Installing nipype from the conda-forge channel can be achieved by adding conda-forge to your channels with:

conda config --add channels conda-forge

Once the conda-forge channel has been enabled, nipype can be installed with:

conda install nipype

It is possible to list all of the versions of nipype available on your platform with:

conda search nipype --channel conda-forge

For more information, please see https://github.com/conda-forge/nipype-feedstock

Using Pypi

The installation process is similar to other Python packages.

If you already have a Python environment set up, you can do:

easy_install nipype

or:

pip install nipype

Debian and Ubuntu

Add the NeuroDebian repository and install the python-nipype package using apt-get or your favorite package manager.

Mac OS X

The easiest way to get nipype running on Mac OS X is to install Anaconda or Canopy and then add nipype by executing:

easy_install nipype

From source

The current release is found here: https://github.com/nipy/nipype/releases/latest.

The development version: [zip tar.gz]

For previous versions: prior downloads

If you downloaded the source distribution named something like nipype-x.y.tar.gz, then unpack the tarball, change into the nipype-x.y directory and install nipype using:

pip install -r requirements.txt
python setup.py install

Note: Depending on permissions you may need to use sudo.

Nipype for developers

To check out the latest development version:

git clone git://github.com/nipy/nipype.git

or:

git clone https://github.com/nipy/nipype.git

After cloning:

pip install -r requirements.txt
python setup.py develop

Check out the list of nipype’s current dependencies.

Testing the install

The best way to test the install is to run the test suite. If you have nose installed, then do the following:

python -c "import nipype; nipype.test()"

you can also test with nosetests:

nosetests --with-doctest <installation filepath>/nipype  --exclude=external --exclude=testing

or:

nosetests --with-doctest nipype

A successful test run should complete in a few minutes and end with something like:

Ran 13053 tests in 126.618s

OK (SKIP=66)

All tests should pass (unless you’re missing a dependency). If SUBJECTS_DIR variable is not set some FreeSurfer related tests will fail.

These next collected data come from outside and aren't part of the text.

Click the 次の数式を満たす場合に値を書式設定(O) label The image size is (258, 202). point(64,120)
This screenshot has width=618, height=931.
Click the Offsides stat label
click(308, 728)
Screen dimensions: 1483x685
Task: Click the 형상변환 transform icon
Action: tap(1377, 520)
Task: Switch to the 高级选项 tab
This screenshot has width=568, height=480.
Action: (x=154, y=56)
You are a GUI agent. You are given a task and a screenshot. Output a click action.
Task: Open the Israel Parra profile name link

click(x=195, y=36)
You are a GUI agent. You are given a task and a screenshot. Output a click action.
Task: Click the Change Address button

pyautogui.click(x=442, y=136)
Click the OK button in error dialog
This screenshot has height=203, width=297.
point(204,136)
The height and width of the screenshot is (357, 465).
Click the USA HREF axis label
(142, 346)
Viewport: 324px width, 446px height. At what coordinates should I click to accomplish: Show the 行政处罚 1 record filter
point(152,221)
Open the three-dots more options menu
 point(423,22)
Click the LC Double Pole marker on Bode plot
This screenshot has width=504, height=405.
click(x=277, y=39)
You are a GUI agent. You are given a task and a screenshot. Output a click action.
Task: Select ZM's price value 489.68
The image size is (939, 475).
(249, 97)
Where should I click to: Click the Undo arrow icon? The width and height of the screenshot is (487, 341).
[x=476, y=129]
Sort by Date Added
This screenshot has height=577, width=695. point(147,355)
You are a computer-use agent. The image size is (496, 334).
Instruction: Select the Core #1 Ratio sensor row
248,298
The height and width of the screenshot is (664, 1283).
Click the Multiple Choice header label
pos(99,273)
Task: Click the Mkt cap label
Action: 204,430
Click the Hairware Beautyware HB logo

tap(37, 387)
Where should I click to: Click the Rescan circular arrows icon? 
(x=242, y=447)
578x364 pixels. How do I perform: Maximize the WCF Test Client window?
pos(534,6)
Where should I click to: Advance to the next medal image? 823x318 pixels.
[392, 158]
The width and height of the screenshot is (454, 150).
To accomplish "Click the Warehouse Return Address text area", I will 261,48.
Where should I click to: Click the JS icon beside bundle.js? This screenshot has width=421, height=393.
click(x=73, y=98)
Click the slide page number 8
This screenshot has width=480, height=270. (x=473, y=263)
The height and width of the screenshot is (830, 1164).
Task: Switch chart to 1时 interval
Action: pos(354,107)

If any tests fail, please report them on our bug tracker.

On Debian systems, set the following environment variable before running tests:

export MATLABCMD=$pathtomatlabdir/bin/$platform/MATLAB

where $pathtomatlabdir is the path to your matlab installation and $platform is the directory referring to x86 or x64 installations (typically glnxa64 on 64-bit installations).

Avoiding any MATLAB calls from testing

On unix systems, set an empty environment variable:

export NIPYPE_NO_MATLAB=

This will skip any tests that require matlab.